**Task description**:
Copy the lines below, please, starting with the one that contains "Image resolution: width=805" and ending with the last. Pictures stay out.
═══ Given information ═══
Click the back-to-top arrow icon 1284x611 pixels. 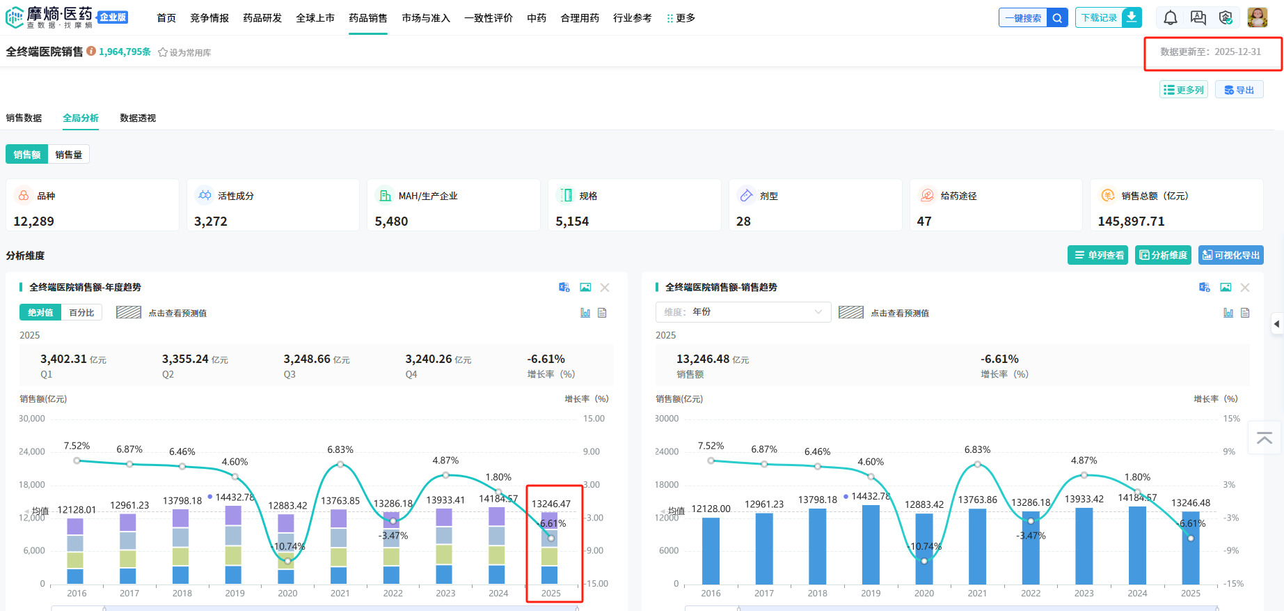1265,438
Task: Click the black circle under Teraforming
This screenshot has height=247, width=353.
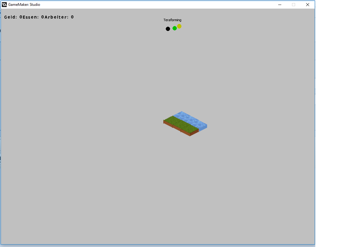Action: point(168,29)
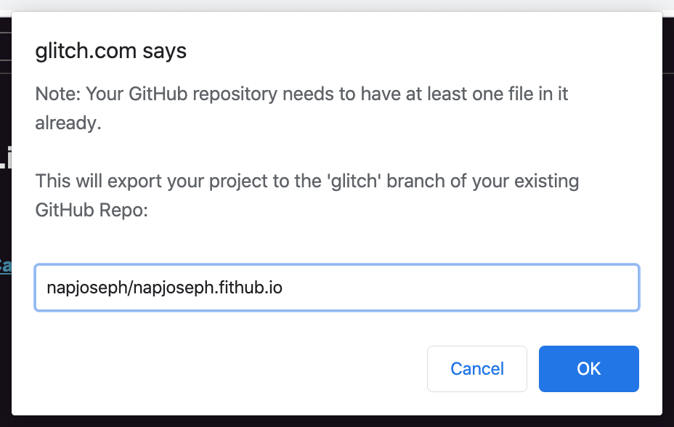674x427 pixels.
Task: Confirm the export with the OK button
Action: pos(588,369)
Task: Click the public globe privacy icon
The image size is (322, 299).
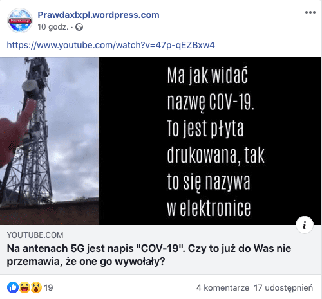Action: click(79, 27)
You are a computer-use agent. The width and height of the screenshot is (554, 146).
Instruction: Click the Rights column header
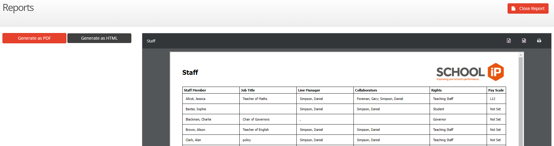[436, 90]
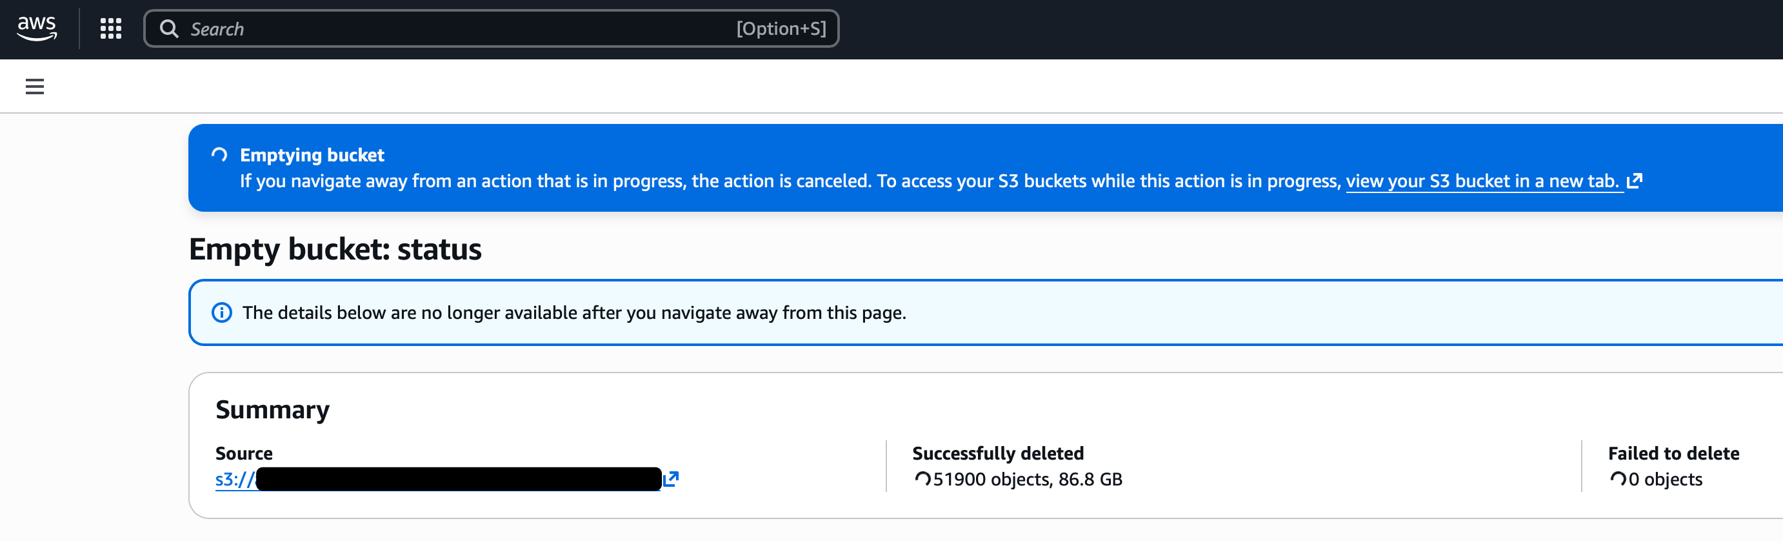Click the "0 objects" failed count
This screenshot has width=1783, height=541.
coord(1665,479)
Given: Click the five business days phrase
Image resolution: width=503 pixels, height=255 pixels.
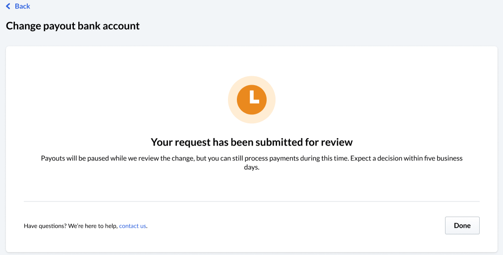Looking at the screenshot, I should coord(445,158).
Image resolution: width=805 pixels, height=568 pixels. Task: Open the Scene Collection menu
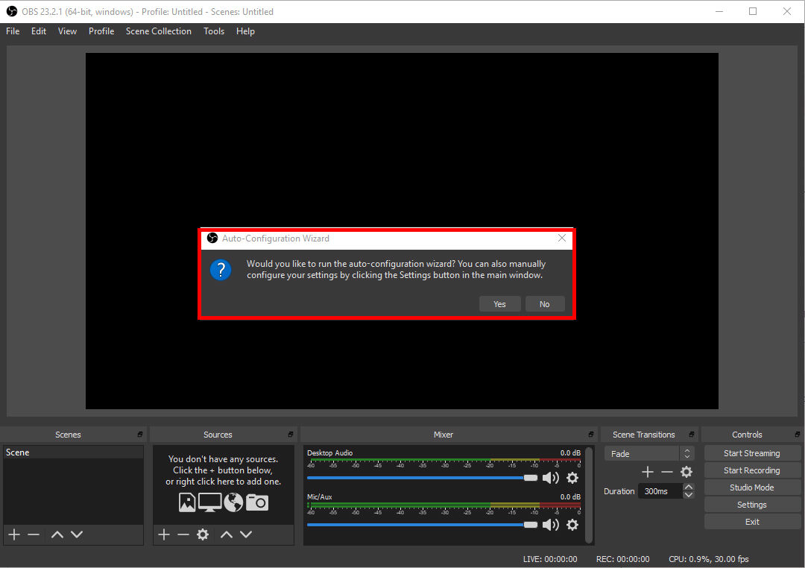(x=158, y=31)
═══
**Result below**:
Image resolution: width=805 pixels, height=568 pixels. Task: Open the Scene Collection menu
(x=158, y=31)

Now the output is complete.